Convert the material below into a JSON list of strings, one string per line, omitting blank lines.
-.-.-
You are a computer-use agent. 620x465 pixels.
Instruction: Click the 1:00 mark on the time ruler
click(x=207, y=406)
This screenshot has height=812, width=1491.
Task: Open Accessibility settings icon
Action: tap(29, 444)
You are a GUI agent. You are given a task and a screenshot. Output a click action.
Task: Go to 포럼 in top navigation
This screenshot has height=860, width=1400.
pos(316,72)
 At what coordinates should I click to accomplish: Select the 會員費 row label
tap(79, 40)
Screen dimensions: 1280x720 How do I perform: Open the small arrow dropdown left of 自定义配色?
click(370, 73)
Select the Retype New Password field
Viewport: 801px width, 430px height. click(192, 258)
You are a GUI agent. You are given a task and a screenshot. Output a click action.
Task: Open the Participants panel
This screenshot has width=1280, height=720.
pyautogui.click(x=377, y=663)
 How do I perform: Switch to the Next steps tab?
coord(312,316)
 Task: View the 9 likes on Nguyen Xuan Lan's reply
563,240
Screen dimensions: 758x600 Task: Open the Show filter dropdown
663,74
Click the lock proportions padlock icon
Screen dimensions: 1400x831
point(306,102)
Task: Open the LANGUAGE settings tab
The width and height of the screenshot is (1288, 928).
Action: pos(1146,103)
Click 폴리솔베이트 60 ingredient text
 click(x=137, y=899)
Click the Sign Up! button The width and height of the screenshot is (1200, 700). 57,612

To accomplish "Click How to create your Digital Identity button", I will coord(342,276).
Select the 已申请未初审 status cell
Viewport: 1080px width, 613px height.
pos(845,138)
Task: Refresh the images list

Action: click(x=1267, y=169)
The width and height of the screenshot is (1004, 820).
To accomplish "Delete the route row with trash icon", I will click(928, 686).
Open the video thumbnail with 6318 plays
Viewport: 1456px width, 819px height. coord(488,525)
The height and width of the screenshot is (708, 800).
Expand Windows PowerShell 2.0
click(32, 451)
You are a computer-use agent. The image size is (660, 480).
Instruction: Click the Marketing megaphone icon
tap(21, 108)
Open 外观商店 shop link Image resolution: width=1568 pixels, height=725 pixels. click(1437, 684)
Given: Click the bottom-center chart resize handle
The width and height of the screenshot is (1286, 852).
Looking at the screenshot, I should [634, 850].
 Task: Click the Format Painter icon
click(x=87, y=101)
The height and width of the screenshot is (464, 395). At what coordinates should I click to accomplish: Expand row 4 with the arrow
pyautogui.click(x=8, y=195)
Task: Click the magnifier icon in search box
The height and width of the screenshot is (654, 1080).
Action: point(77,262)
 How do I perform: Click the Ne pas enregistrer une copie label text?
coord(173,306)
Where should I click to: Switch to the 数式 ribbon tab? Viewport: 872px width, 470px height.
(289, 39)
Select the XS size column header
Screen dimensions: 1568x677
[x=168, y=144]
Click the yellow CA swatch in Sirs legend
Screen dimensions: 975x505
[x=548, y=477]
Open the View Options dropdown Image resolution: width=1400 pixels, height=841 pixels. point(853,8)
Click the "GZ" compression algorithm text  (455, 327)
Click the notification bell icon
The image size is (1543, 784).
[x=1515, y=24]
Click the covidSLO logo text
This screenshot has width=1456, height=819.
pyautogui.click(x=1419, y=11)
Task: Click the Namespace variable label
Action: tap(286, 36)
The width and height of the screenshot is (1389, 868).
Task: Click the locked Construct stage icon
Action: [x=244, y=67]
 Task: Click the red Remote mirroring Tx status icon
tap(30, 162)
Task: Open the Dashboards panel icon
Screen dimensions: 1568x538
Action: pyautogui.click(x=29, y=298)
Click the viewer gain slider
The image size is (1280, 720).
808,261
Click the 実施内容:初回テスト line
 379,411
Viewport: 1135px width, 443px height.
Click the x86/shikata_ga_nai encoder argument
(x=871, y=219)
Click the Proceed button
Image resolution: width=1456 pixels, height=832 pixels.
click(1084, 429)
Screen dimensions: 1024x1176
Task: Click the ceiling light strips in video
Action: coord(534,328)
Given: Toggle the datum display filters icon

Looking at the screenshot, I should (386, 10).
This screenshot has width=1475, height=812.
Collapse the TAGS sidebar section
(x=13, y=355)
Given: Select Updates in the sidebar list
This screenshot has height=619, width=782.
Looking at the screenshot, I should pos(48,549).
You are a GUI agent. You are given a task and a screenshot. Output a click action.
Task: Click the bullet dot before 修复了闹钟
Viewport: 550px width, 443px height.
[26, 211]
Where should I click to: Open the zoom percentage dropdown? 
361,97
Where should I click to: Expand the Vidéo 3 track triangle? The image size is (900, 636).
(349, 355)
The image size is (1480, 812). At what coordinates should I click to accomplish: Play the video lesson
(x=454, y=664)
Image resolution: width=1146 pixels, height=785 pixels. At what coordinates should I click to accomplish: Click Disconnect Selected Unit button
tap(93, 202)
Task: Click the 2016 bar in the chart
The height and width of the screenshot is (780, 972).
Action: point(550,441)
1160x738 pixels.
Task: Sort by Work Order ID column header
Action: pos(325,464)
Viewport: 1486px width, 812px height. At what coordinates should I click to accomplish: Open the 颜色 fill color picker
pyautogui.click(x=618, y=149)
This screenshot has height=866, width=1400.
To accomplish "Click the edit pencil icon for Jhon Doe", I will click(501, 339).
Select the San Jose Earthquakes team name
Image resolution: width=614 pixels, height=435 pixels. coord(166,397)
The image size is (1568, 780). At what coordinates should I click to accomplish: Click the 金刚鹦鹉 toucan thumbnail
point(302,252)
-.-.-
Complete response:
[
  "You are a computer-use agent. 620x465 pixels.",
  "Instruction: Click the 1:00 mark on the time ruler",
  "click(x=207, y=406)",
  "This screenshot has height=812, width=1491.",
  "Task: Open Accessibility settings icon",
  "Action: tap(29, 444)",
  "You are a GUI agent. You are given a task and a screenshot. Output a click action.",
  "Task: Go to 포럼 in top navigation",
  "This screenshot has height=860, width=1400.",
  "pos(316,72)",
  " At what coordinates should I click to accomplish: Select the 會員費 row label",
  "tap(79, 40)",
  "Screen dimensions: 1280x720 How do I perform: Open the small arrow dropdown left of 自定义配色?",
  "click(370, 73)",
  "Select the Retype New Password field",
  "Viewport: 801px width, 430px height. click(192, 258)",
  "You are a GUI agent. You are given a task and a screenshot. Output a click action.",
  "Task: Open the Participants panel",
  "This screenshot has width=1280, height=720.",
  "pyautogui.click(x=377, y=663)",
  " How do I perform: Switch to the Next steps tab?",
  "coord(312,316)",
  " Task: View the 9 likes on Nguyen Xuan Lan's reply",
  "563,240",
  "Screen dimensions: 758x600 Task: Open the Show filter dropdown",
  "663,74",
  "Click the lock proportions padlock icon",
  "Screen dimensions: 1400x831",
  "point(306,102)",
  "Task: Open the LANGUAGE settings tab",
  "The width and height of the screenshot is (1288, 928).",
  "Action: pos(1146,103)",
  "Click 폴리솔베이트 60 ingredient text",
  " click(x=137, y=899)",
  "Click the Sign Up! button The width and height of the screenshot is (1200, 700). 57,612",
  "To accomplish \"Click How to create your Digital Identity button\", I will coord(342,276).",
  "Select the 已申请未初审 status cell",
  "Viewport: 1080px width, 613px height.",
  "pos(845,138)",
  "Task: Refresh the images list",
  "Action: click(x=1267, y=169)",
  "The width and height of the screenshot is (1004, 820).",
  "To accomplish \"Delete the route row with trash icon\", I will click(928, 686).",
  "Open the video thumbnail with 6318 plays",
  "Viewport: 1456px width, 819px height. coord(488,525)",
  "The height and width of the screenshot is (708, 800).",
  "Expand Windows PowerShell 2.0",
  "click(32, 451)",
  "You are a computer-use agent. The image size is (660, 480).",
  "Instruction: Click the Marketing megaphone icon",
  "tap(21, 108)",
  "Open 外观商店 shop link Image resolution: width=1568 pixels, height=725 pixels. click(1437, 684)",
  "Given: Click the bottom-center chart resize handle",
  "The width and height of the screenshot is (1286, 852).",
  "Looking at the screenshot, I should [634, 850].",
  " Task: Click the Format Painter icon",
  "click(x=87, y=101)",
  "The height and width of the screenshot is (464, 395). At what coordinates should I click to accomplish: Expand row 4 with the arrow",
  "pyautogui.click(x=8, y=195)",
  "Task: Click the magnifier icon in search box",
  "The height and width of the screenshot is (654, 1080).",
  "Action: point(77,262)",
  " How do I perform: Click the Ne pas enregistrer une copie label text?",
  "coord(173,306)",
  "Where should I click to: Switch to the 数式 ribbon tab? Viewport: 872px width, 470px height.",
  "(289, 39)",
  "Select the XS size column header",
  "Screen dimensions: 1568x677",
  "[x=168, y=144]",
  "Click the yellow CA swatch in Sirs legend",
  "Screen dimensions: 975x505",
  "[x=548, y=477]",
  "Open the View Options dropdown Image resolution: width=1400 pixels, height=841 pixels. point(853,8)",
  "Click the \"GZ\" compression algorithm text  (455, 327)",
  "Click the notification bell icon",
  "The image size is (1543, 784).",
  "[x=1515, y=24]",
  "Click the covidSLO logo text",
  "This screenshot has width=1456, height=819.",
  "pyautogui.click(x=1419, y=11)",
  "Task: Click the Namespace variable label",
  "Action: tap(286, 36)",
  "The width and height of the screenshot is (1389, 868).",
  "Task: Click the locked Construct stage icon",
  "Action: [x=244, y=67]",
  " Task: Click the red Remote mirroring Tx status icon",
  "tap(30, 162)",
  "Task: Open the Dashboards panel icon",
  "Screen dimensions: 1568x538",
  "Action: pyautogui.click(x=29, y=298)",
  "Click the viewer gain slider",
  "The image size is (1280, 720).",
  "808,261",
  "Click the 実施内容:初回テスト line",
  " 379,411",
  "Viewport: 1135px width, 443px height.",
  "Click the x86/shikata_ga_nai encoder argument",
  "(x=871, y=219)",
  "Click the Proceed button",
  "Image resolution: width=1456 pixels, height=832 pixels.",
  "click(1084, 429)",
  "Screen dimensions: 1024x1176",
  "Task: Click the ceiling light strips in video",
  "Action: coord(534,328)",
  "Given: Toggle the datum display filters icon",
  "Looking at the screenshot, I should (386, 10).",
  "This screenshot has width=1475, height=812.",
  "Collapse the TAGS sidebar section",
  "(x=13, y=355)",
  "Given: Select Updates in the sidebar list",
  "This screenshot has height=619, width=782.",
  "Looking at the screenshot, I should pos(48,549).",
  "You are a GUI agent. You are given a task and a screenshot. Output a click action.",
  "Task: Click the bullet dot before 修复了闹钟",
  "Viewport: 550px width, 443px height.",
  "[26, 211]",
  "Where should I click to: Open the zoom percentage dropdown? ",
  "361,97",
  "Where should I click to: Expand the Vidéo 3 track triangle? The image size is (900, 636).",
  "(349, 355)",
  "The image size is (1480, 812). At what coordinates should I click to accomplish: Play the video lesson",
  "(x=454, y=664)",
  "Image resolution: width=1146 pixels, height=785 pixels. At what coordinates should I click to accomplish: Click Disconnect Selected Unit button",
  "tap(93, 202)",
  "Task: Click the 2016 bar in the chart",
  "The height and width of the screenshot is (780, 972).",
  "Action: point(550,441)",
  "1160x738 pixels.",
  "Task: Sort by Work Order ID column header",
  "Action: pos(325,464)",
  "Viewport: 1486px width, 812px height. At what coordinates should I click to accomplish: Open the 颜色 fill color picker",
  "pyautogui.click(x=618, y=149)",
  "This screenshot has height=866, width=1400.",
  "To accomplish \"Click the edit pencil icon for Jhon Doe\", I will click(501, 339).",
  "Select the San Jose Earthquakes team name",
  "Image resolution: width=614 pixels, height=435 pixels. coord(166,397)",
  "The image size is (1568, 780). At what coordinates should I click to accomplish: Click the 金刚鹦鹉 toucan thumbnail",
  "point(302,252)"
]